But eventually, Hollingsworth did give in and go to sleep, feeling, for one of the first times in his life, the limits of his stamina, throwing in the towel on a day in which his to-do list exceeded the time he could find, or make, in which to get it done. This was no small matter. Forget the competitors he'd face in Lyon. Forget the judges and the notoriously noisy crowds. He was locked in a struggle with something bigger than all of that, a test of his creative powers and technical skill, his ability to apply all that he knew in an unfamiliar context, his readiness to step forward as a chef in his own right, to emerge from the cocoon of The French Laundry and his role as sous chef, holding forth two platters that announced, “Here, world, this is me. This is who I am and what I stand for.”

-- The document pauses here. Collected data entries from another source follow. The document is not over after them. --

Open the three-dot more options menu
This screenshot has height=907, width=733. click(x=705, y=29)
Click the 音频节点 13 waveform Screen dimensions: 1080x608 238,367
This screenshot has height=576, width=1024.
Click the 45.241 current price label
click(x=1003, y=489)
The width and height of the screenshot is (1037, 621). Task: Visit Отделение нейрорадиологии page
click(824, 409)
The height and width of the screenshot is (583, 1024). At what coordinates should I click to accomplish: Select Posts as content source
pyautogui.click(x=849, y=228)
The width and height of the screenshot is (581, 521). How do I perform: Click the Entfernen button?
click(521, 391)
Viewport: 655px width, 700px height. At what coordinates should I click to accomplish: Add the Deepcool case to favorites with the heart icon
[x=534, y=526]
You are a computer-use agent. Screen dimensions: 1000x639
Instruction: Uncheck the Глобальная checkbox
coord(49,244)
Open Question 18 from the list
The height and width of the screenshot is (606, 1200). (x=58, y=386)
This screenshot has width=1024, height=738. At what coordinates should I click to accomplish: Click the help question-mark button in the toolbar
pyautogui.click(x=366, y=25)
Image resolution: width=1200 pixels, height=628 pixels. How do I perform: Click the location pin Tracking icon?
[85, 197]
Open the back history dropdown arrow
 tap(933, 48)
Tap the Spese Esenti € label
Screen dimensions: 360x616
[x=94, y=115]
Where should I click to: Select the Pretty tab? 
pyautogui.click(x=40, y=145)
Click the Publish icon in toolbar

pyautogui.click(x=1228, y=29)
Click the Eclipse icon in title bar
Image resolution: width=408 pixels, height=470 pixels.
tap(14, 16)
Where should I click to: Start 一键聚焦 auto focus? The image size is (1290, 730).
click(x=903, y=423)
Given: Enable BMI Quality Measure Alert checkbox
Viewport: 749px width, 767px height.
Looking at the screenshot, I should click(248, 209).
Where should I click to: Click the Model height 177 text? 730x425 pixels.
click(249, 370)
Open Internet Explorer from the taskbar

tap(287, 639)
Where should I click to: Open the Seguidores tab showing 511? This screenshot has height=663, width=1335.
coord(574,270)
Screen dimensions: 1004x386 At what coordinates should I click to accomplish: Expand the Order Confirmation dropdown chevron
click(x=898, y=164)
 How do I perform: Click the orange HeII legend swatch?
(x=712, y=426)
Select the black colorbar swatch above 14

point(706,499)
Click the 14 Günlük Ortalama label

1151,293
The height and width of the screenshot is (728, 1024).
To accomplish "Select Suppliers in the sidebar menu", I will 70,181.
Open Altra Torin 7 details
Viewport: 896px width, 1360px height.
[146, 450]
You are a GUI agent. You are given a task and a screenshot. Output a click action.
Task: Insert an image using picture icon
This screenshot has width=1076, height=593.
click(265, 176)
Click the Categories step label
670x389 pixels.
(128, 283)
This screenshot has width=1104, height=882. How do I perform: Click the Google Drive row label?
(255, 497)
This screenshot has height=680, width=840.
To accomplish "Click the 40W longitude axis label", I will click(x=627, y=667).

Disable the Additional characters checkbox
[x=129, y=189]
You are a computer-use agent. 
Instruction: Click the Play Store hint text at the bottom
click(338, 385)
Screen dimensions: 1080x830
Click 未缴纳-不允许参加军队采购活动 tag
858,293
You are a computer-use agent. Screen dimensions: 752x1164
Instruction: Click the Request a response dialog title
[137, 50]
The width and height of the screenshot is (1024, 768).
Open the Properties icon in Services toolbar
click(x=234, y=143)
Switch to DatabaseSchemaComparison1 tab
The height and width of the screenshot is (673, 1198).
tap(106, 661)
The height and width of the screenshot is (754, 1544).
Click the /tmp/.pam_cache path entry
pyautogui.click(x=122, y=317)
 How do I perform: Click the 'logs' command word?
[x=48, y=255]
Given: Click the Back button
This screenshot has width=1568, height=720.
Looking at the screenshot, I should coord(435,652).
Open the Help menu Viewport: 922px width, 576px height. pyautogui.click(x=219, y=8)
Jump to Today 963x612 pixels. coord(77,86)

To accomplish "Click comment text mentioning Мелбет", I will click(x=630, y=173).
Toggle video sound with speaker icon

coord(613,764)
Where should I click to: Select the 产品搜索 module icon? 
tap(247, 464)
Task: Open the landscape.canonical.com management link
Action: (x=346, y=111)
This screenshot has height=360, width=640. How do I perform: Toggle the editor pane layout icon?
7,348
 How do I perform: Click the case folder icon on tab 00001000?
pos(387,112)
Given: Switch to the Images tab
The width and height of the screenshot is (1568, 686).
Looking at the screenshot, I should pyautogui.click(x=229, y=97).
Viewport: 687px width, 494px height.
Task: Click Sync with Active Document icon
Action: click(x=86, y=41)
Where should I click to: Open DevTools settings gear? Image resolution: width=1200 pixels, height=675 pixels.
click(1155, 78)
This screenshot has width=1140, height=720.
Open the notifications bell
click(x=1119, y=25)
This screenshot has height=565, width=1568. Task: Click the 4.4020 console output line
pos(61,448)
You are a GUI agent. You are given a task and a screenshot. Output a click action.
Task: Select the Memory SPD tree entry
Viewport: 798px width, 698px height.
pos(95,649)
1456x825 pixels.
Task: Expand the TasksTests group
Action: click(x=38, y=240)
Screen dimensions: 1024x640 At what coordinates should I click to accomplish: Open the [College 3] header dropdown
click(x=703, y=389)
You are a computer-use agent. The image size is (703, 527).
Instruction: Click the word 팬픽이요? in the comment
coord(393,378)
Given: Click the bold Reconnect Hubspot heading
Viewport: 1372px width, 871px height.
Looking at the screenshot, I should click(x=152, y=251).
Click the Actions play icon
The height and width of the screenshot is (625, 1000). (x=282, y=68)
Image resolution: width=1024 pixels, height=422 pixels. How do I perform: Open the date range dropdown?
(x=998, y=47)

No wonder he was tired. He was growing, and growth depletes the body and fatigues the mind of a full-grown man just as it does a small child. And there was something else, something he'd been keeping at bay, but that must have been taking its psychic toll as well: the next day, at 6:00 p.m., The Chef, Thomas Keller himself, the most acclaimed culinary figure in the United States, the one Hollingsworth had worked for his entire adult life, would be visiting the Bocuse House to taste his Bocuse d'Or dishes for the first time.

It was enough to make anybody pass out.

C
ULINARY GARDENER
T
UCKER TAYLOR'S
name doesn't appear on the menu at The French Laundry, but he has a hand in just about every dish served there, especially on the “Tasting of Vegetables” that's offered as an option to the “Chef's Tasting Menu.”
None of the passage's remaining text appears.